With too few substitute teachers to cover COVID absences, another school district closes
On Saturday, Letcher County Schools became at least the thirteenth Kentucky district this academic year to stop in-person learning for various periods as COVID rages.
“While having in person classes is a priority, we are having a larger number of staff and students becoming ill or having to quarantine,” Letcher Superintendent Denise Yonts told families in a message.
‘Unfortunately, we do not have enough substitutes to cover and adequately supervise students. This time will allow students and staff to recover and return healthy,” Yonts said.
COVID cases in Kentucky and across the nation dropped significantly in early summer after the introduction of vaccines, and school leaders and families resolved to have in-person classes in 2021-22.
The highly contagious Delta variant and hesitancy to get vaccines has changed that for some. The Kentucky Department for Public Health reported 4,815 new COVID cases Friday, including 1,529 in people 18 and under.

# [Given entries]
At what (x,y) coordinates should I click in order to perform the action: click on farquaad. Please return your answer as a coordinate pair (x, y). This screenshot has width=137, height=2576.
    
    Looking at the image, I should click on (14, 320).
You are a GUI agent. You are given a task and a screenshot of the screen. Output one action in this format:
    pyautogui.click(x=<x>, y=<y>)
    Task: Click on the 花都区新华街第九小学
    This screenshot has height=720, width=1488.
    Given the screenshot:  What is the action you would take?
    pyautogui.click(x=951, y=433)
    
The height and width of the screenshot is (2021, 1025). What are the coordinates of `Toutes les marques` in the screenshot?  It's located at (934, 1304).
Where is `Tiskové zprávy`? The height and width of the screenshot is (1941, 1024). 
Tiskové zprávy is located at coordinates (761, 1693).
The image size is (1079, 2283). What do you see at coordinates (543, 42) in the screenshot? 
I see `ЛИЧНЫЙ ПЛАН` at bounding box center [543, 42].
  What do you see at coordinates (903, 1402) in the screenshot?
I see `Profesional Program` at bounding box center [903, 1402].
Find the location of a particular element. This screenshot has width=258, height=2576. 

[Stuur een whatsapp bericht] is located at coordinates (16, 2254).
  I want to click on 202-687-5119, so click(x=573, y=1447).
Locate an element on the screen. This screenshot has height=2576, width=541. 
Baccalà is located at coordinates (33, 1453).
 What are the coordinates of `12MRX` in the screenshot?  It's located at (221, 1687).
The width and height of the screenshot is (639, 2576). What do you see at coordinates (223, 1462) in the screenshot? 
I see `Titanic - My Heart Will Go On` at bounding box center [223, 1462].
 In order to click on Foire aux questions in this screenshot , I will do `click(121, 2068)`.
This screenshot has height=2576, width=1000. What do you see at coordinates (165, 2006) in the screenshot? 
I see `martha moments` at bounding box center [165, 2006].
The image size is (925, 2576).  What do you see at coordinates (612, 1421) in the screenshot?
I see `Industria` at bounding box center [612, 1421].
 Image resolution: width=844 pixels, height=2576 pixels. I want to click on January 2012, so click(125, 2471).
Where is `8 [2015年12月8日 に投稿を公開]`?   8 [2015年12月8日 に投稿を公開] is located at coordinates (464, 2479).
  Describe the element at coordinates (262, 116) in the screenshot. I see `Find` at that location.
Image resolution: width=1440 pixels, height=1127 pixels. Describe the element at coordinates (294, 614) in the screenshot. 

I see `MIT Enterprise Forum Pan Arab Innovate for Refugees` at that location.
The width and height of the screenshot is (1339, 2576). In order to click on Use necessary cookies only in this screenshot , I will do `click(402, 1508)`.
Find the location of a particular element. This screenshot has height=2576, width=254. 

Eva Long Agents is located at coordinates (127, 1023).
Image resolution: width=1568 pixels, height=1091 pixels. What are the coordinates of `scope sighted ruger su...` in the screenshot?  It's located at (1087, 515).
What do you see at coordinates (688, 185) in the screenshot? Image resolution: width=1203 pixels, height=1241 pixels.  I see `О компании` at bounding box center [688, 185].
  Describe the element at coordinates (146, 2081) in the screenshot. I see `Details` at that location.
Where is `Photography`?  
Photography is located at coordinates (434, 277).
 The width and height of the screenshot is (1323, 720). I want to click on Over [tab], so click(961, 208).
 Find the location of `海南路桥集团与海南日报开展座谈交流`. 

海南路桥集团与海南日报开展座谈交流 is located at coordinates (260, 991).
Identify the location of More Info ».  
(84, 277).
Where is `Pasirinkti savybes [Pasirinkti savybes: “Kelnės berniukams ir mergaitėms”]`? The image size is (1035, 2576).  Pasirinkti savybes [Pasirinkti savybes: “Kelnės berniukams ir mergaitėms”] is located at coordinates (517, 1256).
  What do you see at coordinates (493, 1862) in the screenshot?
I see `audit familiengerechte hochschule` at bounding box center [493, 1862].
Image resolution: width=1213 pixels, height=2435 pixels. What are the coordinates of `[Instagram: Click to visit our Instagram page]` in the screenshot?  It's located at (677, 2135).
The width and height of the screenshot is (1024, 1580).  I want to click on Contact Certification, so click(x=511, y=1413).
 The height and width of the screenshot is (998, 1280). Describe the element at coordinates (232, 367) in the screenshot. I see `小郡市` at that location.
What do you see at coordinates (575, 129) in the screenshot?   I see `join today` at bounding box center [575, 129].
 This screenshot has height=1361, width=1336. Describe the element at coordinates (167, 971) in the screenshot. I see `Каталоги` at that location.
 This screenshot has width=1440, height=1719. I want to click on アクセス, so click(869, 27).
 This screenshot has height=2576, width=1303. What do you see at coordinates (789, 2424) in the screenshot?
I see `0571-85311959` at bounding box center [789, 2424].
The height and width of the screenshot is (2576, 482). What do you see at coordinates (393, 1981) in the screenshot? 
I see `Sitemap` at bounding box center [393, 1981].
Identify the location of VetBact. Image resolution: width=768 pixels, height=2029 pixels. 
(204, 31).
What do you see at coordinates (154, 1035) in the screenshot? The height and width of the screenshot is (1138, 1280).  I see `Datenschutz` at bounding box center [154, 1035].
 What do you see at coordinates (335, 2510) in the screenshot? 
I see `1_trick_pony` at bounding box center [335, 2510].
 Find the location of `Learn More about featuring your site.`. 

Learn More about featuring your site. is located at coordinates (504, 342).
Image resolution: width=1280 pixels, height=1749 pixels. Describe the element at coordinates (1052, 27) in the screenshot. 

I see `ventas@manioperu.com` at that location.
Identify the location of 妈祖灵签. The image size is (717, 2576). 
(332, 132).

# [Required action 1]
From the school closure article, echo the part that opens with the words containing "With too few" and closes with "classes in 2021-22.".
# [Required action 2]
Decide whether each statement agrees with the school closure article. Answer yes or no for each, quoting the deciding words of the article.
(a) Letcher County Schools was the first Kentucky district this academic year to stop in-person learning.
(b) On Friday, Kentucky reported 1,529 new COVID cases in people 18 and under.
(c) Superintendent Denise Yonts said the district did not have enough substitutes to supervise students.
# [Required action 3]
Go on with the school closure article from the point where it stops.
The items that come after the school closure article are separate material and have nothing to do with it.

# [Exercise output 1]
With too few substitute teachers to cover COVID absences, another school district closes
On Saturday, Letcher County Schools became at least the thirteenth Kentucky district this academic year to stop in-person learning for various periods as COVID rages.
“While having in person classes is a priority, we are having a larger number of staff and students becoming ill or having to quarantine,” Letcher Superintendent Denise Yonts told families in a message.
‘Unfortunately, we do not have enough substitutes to cover and adequately supervise students. This time will allow students and staff to recover and return healthy,” Yonts said.
COVID cases in Kentucky and across the nation dropped significantly in early summer after the introduction of vaccines, and school leaders and families resolved to have in-person classes in 2021-22.

# [Exercise output 2]
(a) No: "Letcher County Schools became at least the thirteenth Kentucky district this academic year to stop in-person learning"
(b) Yes: "reported 4,815 new COVID cases Friday, including 1,529 in people 18 and under"
(c) Yes: "we do not have enough substitutes to cover and adequately supervise students"

# [Exercise output 3]
Each day since classes began this month, hundreds of Kentucky K-12 students and numerous teachers and staff have been placed in COVID-19 isolation after testing positive or in quarantine after being exposed.
Letcher County Schools will close temporarily from Aug. 30 to Sept. 6.
Classes will resume Sept. 7.
Several districts have offered no learning during the shutdown, while others are launching into at-home learning next week.
Russellville Independent Schools and Magoffin County Schools are closing all next week without offering instruction. Magoffin County already had Sept. 3 scheduled as a day off, officials said in statement. The district will add four makeup days to the end of the school year.
In addition, Casey County Schools and Carter County Schools officials announced Friday that those districts are moving to at-home learning or non-traditional learning next week, with plans to return to in-person instruction Sept. 7. Franklin County Schools made a similar NTI announcement Thursday.
Owsley County Schools returned to in-person learning last Thursday after closing for several days. Knott County Schools are expected to reopen Monday to in-person learning after closing school buildings due to COVID-19.
The Lee, Leslie, Jenkins Independent, Carroll County and Greenup County school districts have also shut down to in-person learning for various periods since the school year started. The Greenup County superintendent has said that the death last week of an assistant football coach was attributed to complications from COVID-19.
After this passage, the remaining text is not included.